Why every American should watch their money like a hawk when Fed Chief Bernanke promises to keep interest rates near zero.
Yesterday, U.S. Fed Chief Bernanke promised NOT to raise our near-zero interest rates. Japan’s central bank made exactly the same pledge. And, governments throughout the West have also joined the chorus.
It sounds like they’re doing us a favor. After all, you’d think that “keeping interest rates low” should encourage consumer and business borrowing — help stimulate the economy — maybe even make a dent in the unemployment rate.
But when you decipher central banks’ secret code — when you read between the lines, considering six fundamental economic facts of life — you see the staggering implications of these low-interest-rate promises.
FACT #1 — Western nations are living on credit: Western governments are drowning in debt and need to borrow trillions of dollars more just to survive. The U.S. government alone will have to borrow more than $2 trillion this year. The rest of the Americas and the nations of the euro zone will likely have similar borrowing needs.
FACT #2 — Excessive government borrowing naturally drives bond prices down; yields up: The laws of supply and demand dictate that when governments flood the bond market with new debt, the value of that debt plunges. When bond prices plunge, the effective yield or interest rates paid on that debt surge.
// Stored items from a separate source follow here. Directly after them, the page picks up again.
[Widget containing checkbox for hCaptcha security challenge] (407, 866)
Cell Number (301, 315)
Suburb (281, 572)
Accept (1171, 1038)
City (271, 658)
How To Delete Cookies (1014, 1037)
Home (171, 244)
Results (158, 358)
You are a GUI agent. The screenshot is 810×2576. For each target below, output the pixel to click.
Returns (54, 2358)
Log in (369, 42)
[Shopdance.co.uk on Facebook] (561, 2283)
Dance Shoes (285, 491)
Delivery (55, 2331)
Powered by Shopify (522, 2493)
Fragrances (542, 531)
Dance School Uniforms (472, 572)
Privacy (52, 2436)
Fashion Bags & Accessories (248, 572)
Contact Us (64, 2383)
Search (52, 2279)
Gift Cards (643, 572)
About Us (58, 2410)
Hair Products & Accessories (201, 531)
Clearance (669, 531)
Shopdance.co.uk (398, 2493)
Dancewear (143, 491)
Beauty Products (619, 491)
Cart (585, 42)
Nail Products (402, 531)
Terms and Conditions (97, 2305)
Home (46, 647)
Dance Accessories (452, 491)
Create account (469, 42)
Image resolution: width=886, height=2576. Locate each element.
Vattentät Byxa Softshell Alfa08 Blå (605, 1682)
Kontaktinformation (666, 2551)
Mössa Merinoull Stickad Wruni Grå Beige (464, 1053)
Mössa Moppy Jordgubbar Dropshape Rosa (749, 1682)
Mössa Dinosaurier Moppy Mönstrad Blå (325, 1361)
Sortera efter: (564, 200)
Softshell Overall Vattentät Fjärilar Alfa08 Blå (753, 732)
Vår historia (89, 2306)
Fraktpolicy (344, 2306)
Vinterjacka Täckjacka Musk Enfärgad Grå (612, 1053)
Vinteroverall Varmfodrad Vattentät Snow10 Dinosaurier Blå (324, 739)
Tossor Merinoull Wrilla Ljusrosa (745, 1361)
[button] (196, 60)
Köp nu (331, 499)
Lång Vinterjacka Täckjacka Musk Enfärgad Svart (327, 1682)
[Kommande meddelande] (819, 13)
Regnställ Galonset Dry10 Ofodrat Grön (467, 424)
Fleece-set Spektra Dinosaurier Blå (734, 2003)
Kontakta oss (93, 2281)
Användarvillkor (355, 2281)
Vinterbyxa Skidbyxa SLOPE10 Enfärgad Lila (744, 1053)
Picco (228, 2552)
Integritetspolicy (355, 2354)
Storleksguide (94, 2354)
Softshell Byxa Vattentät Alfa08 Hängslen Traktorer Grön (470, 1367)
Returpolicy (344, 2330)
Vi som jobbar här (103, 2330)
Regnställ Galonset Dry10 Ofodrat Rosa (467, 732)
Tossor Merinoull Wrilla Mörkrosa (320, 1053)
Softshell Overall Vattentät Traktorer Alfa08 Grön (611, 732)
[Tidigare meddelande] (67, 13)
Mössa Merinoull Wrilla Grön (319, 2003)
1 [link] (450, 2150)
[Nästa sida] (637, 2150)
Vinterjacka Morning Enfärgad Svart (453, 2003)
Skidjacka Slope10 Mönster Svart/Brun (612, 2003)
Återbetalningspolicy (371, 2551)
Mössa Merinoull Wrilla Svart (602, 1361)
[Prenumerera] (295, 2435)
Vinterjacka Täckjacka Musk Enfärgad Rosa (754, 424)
FACT #3 — When yields on government debt surge, most other interest rates surge along with them: Corporations and consumers trying to borrow money suddenly find themselves competing with sovereign governments for investors’ money. Interest rates — the cost of borrowing — rise across the board.
FACT #4 — Fed Chief Bernanke knows that allowing interest rates to rise would be tantamount to a mercy-killing for any economy that’s as sick as the US's: Higher borrowing costs would further dampen consumer spending, push millions of employers over the brink, light the fuse on a new surge in unemployment, dash any hopes of a recovery, and would likely ignite a vicious double-dip recession.
FACT #5 — To keep rates low, the Fed is printing money like there’s no tomorrow, then using that money to buy bonds.
FACT #6 — When the Fed floods the world with billions of brand-new, unbacked greenbacks, the value of every dollar you earn, save, invest and have socked away for retirement declines.
The bottom line: When the U.S. Federal Reserve — or any central bank, for that matter — promises to keep interest rates near zero for the foreseeable future, what they’re really saying is Washington needs your money and the Fed is perfectly willing to confiscate it from you whether you like it or not.